::: 抜粋 :::
レッド・ホット・チリ・ペッパーズの人間性に迫った、2000年の秘蔵インタビュー

チャド・スミスの変わらぬ姿勢

『Californication』でのキーディスの歌詞には、代名詞というべきファンキーでセクシーなものも少なくないが、シングルの「Scar Tissue」に顕著なように、彼は孤独感と悲しみをかつてなく積極的に表現している。また、アルバムのうち3曲で結婚に言及している。具体的な回数こそ把握していないものの、キーディスは歌詞の一部がヨアンナへの誠実な思いを表現していることを認めている。



曇りがちなハリウッドの丘の向こう側に、太陽が沈みつつある。部屋が薄暗くなり、影のせいでキーディスの表情も見えにくい。自分の最もロックスターらしい部分について訊くと、彼は返答に迷っているようだった。銀行口座の残高は多い、キーディスはそう認める。「家族のために家を買ったし、俺は高級車を運転してる」と彼は話す。「公共料金の額なんて確認しないし、金の心配をしたことがない。こういう質問に答えるのは苦手なんだよな……」。彼の言葉は尻すぼみになり、いつもの中途半端な笑顔も消えたまま考え込んでいる。

「ヨアンナ!」と彼は声をかけた。彼のガールフレンドが寝室から出てきて、部屋の明かりをつけた。「俺のロックスターらしいところって何だと思う?」

少し考えた後、「歯じゃない?」と彼女は言った。彼がニッと笑って見せた臼歯と小臼歯は、確かに真っ白で輝いていた。一旦トイレに立った筆者が部屋に戻った時、2人は立ったまま抱き合い、そっとキスを交わしていた。

チャド・スミスの自宅はハリウッドヒルズの急な坂の途中にあり、向かってくる車をじっと見つめている不敵な鹿に出くわすこともあるという。家は広く快適そうで、子供用のセーフティフェンスを張り巡らせた裏庭のプールや、様々な写真も見せてくれた。我々が腰を落ち着けたリビングにはドラムキットがあり、暖炉では薪が勢いよく燃えている。我々にハイネケンを振る舞ってくれたスミスは、タバコに火をつけてその大きな体をソファに沈み込ませた。

彼はヤンキースのキャップを後ろ向きにして被っているが、彼が贔屓にしているのはデトロイト・タイガースだ。ミシガンで生まれ育った彼は、塗装会社(大口の注文をフイにした)、Gap(セーターのたたみ方を最後まで覚えられなかった)、パンケーキ屋(バット一杯のメープルシロップをこぼした)等で働いたが、雇用主からクビにされてばかりだったという。
::: 抽出データ :::
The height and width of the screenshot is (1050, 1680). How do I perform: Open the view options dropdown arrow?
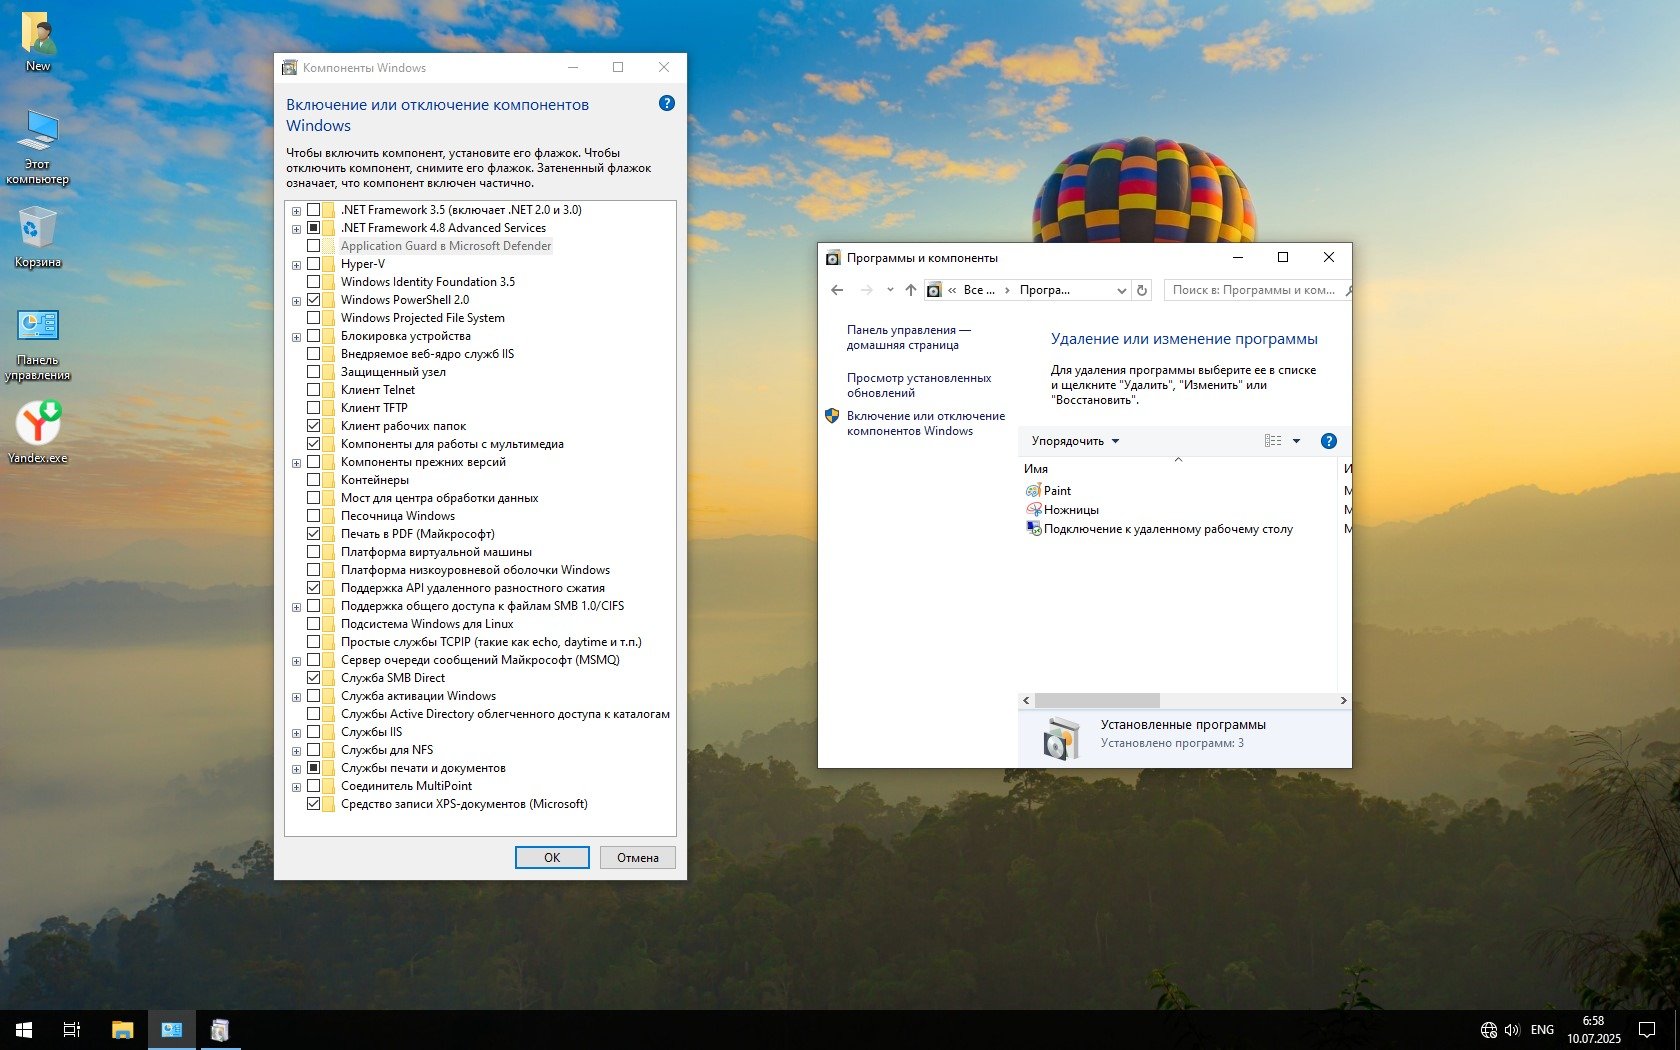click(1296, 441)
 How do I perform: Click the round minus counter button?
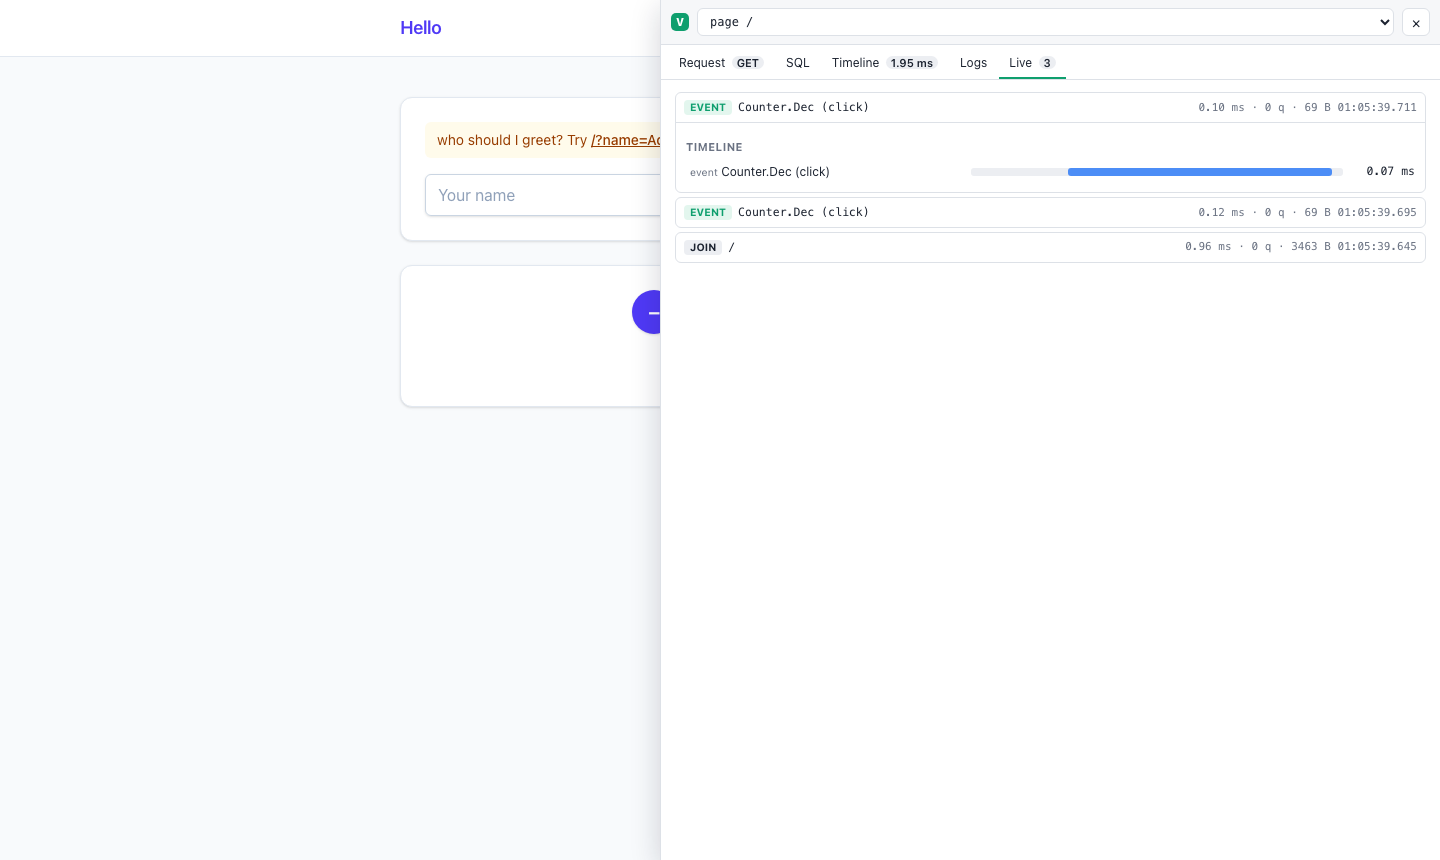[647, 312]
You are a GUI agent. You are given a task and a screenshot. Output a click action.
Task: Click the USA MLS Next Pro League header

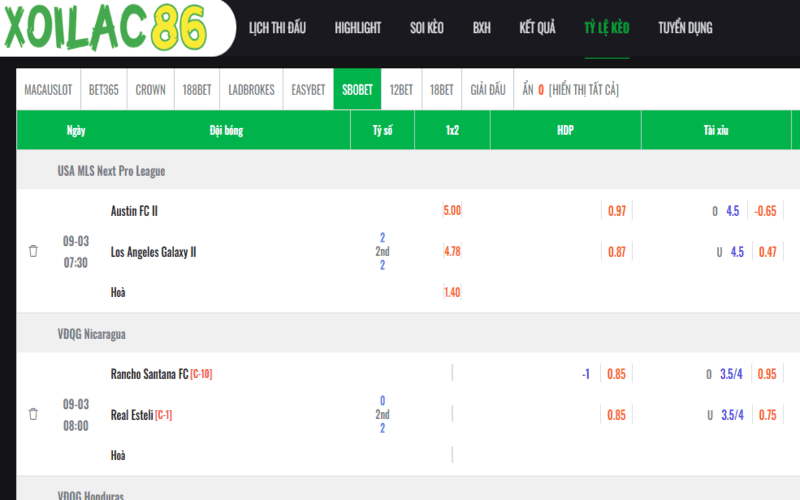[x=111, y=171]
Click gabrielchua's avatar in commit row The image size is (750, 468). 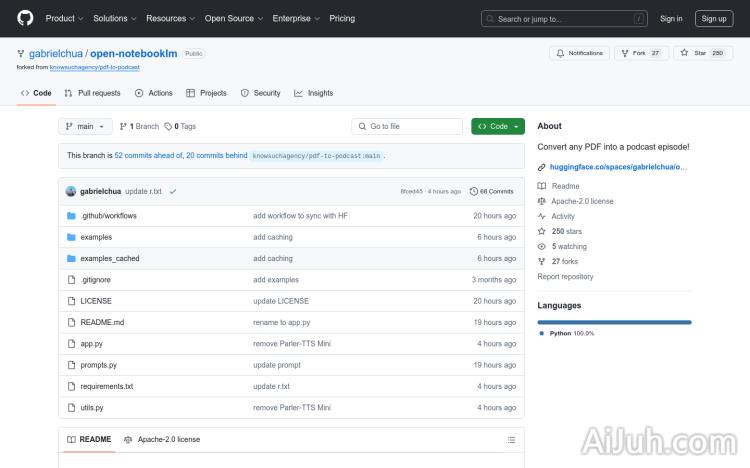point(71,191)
:::
次の課題 ->
**A)** 抜粋にある「曇りがちなハリウッドの丘の向こう側に、太陽が沈みつつある。」という一文を英語に訳せ。
**B)** レッド・ホット・チリ・ペッパーズのインタビュー記事を、最後の文の後から書き進めよ。

課題の解答 ->
**A)** The sun is sinking beyond the cloudy Hollywood hills.

**B)**
彼の興味の対象、それは7歳の頃にバスキン・ロビンスのケースを叩いていた頃から夢中になったドラムだけだった。高校を「間一髪で卒業」した後、彼はTで始まる複数のバンド(Tilt、Tyrant、Terence)でドラムを叩いた。そのうちの1つだったTobby Reddではレコードもリリースしている。同バンドでカンザスの前座を務めたとき、スミスはロックのコンサートのバックステージにはケータリングが用意されていることを知って感動したという。

Toby Reddの解散後、スミスはロサンゼルスに移住する。1989年にオーディションを経てチリ・ペッパーズに加入して以来、彼はバンドの中で最も安定したメンバーであり続けている。「何かに苛まれたことはないよ」と彼は話す。「ドラッグ依存になったこともないし、腕が鈍ったこともない」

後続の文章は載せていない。